--- WRITTEN TASK 1 ---
In the judgment excerpt, why did the Reference Court reject Ex. P5 when determining the market value of the land?
--- WRITTEN TASK 2 ---
Return word for word the part of the judgment excerpt that begins at the words "agricultural purposes and" and stops after "reported in (2010)".

--- TEXT ---

16. Otherwise also, we are of the opinion that in

light of the fact that the land was situated by the

side of a residential locality and was in the midst

of a highly developed industrial locality, the

acquired land was capable of being used for non-

agricultural purposes and should be considered as

non-agricultural land in determination of

compensation. We find support in this reasoning

from the judgment of this court in Anjani Molu

Dessai v. State of Goa and Anr. reported in (2010)


13 SCC 710. The relevant portion of the said

judgment is set out below:

“5. The High Court has also referred to

the situation of the property and has

noted that the acquired lands are in a

village where all basic amenities like

primary health centre, high school, post

office were available within a distance of

500 meters. It can therefore be safely

concluded that the acquired lands are not

undeveloped rural land, but can be

urbanisable land situated near a developed

semi-urban village with access to all

infrastructure facilities.”

17. We find that the High Court relied on Ex. P5 to

determine the market value of compensation. It

appears that the said sale instance relates to a

small residential site measuring 30′ X 43′ (125.309

sq. mts). The acquired land in question measures 34

guntas. The Reference Court rejected Ex. P5 in

determining market value of land since it found

that the land covered by Ex. P5 was at a distance

of 2 kms from the acquired land. We are of the

opinion that the Reference Court erred in rejecting


Ex. P-5 in determining compensation for the

acquired land.

--- DATASET EXCERPT ---
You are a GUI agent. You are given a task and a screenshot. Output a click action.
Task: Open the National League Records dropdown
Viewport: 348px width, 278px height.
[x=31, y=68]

--- EXERCISE RESPONSE 1 ---
It found that the land covered by Ex. P5 was 2 km from the acquired land.

--- EXERCISE RESPONSE 2 ---
agricultural purposes and should be considered as

non-agricultural land in determination of

compensation. We find support in this reasoning

from the judgment of this court in Anjani Molu

Dessai v. State of Goa and Anr. reported in (2010)